Tuesday, June 19, 2012

Diving into Python the Hard Way

   short attention span
   demand for quality/variety
   desire to learn Python
+ need for useful project
coolProject CreateProject (Dive Into Python, Python the Hard Way, Time)

First, some investigation...

What are Python's strengths? 

According to this:

Python code looks like executable pseudo code.
Can be used as an integration/extension language
Has strong (web) presence

Also
Python is interpreted and interactive
Doxygen-like "Sphinx" allows code to generate documentation
Supports high level datatypes (lists, tuples, dictionaries)

This page has a 'nice & concise' overview:  
Weakness = slower than C/C++/Java
Nimble language, meaning the "compiler and vm are the same program,"
     Load, Translate, Execute (no compiling, which allows optimization)

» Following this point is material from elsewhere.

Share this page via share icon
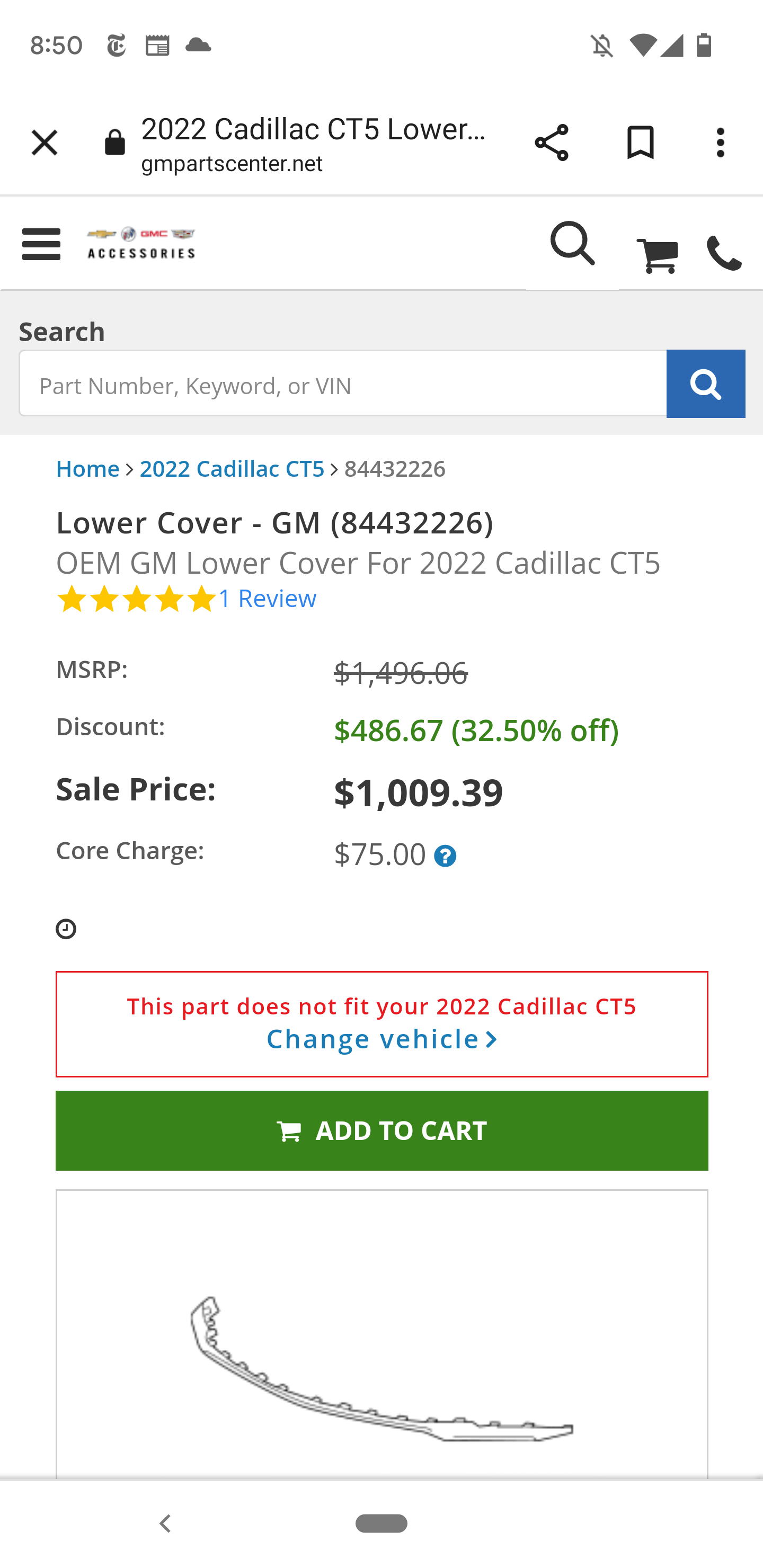This screenshot has width=763, height=1568. click(x=551, y=143)
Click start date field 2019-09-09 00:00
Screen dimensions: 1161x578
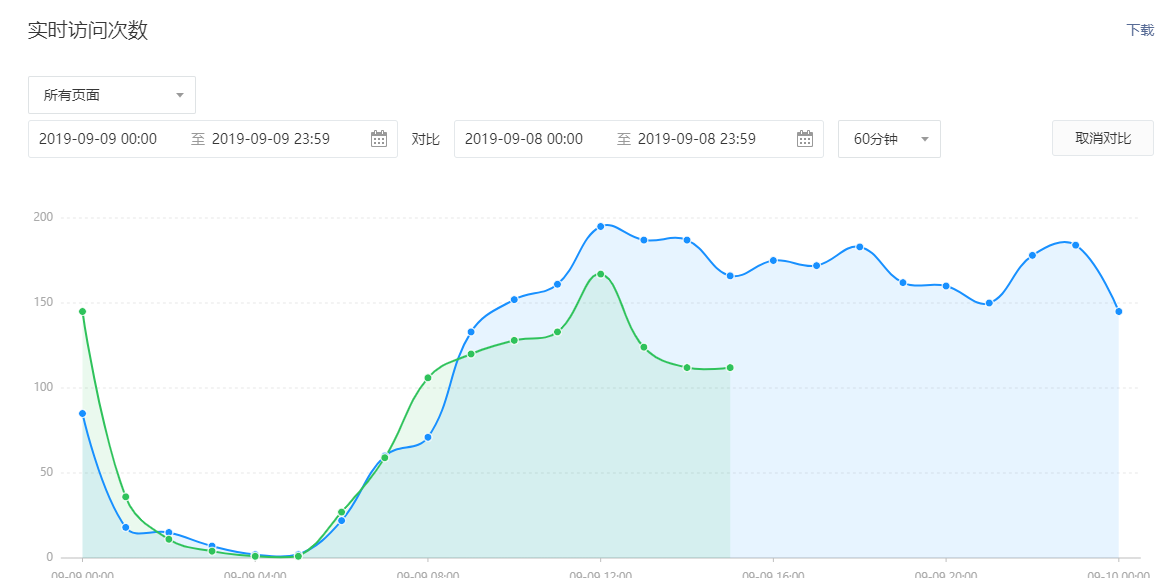tap(98, 139)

And Now for Foolish Young Optimism

Looking through basic examples, I don't feel like I need ( or can stomach ) the hand-holding, baby-step, tutorialize-me-to-death approach. Can't I just write something? Why not! 

A little more research into Python's core libraries and standard algorithms: 

Built In Functions (That I Didn't Automatically Assume ) Part I:
  • all( iterable ) - Are all the elements true? AND
  • any( iterable ) - ^ OR
  • callable( object ) - classes are callable (returning instances), class instances are callable if __call__() method is defined (Where/how/why would you use this??)
  • classmethod( function ) - returns the classmethod called function... see below for further investigation of classmethods and decorators etc.
  • cmp( x, y ) - compare two values a and b (answer is int of sign x-y )
  • complex( r, i ) - create complex number 
  • dir( [opt arg] ) - no args=> list variables in current scope; arg=>list valid attrib of arg

Decorators

David and Tom tried explaining this to me yesterday. Decorators are functions that return other functions, often "wrapping" them. 

Stack Overflow to the rescue -- HUGE answer halfway down the page (only read half, but I understand decorators now): 
You see, decorators are wrappers which means that they let you execute code before and after the function they decorate without the need to modify the function itself.
A decorator takes a function as a parameter, basically writes/defines the code to be run (before, yourFunction, after) and returns that as a new 'decorated' function. As for the syntax.... 

[define bow, giftwrap, box functions.... example: 

def box(func): 
   def wrapper():
       print "*bow on top goes here*"
   return wrapper()
]

@bow
@giftwrap
@box
def present(gift=defaultSocks)
     print gift

If you call present(), you get a pair of defaultSocks, in a box, wrapped, with a bow on top. TaDa!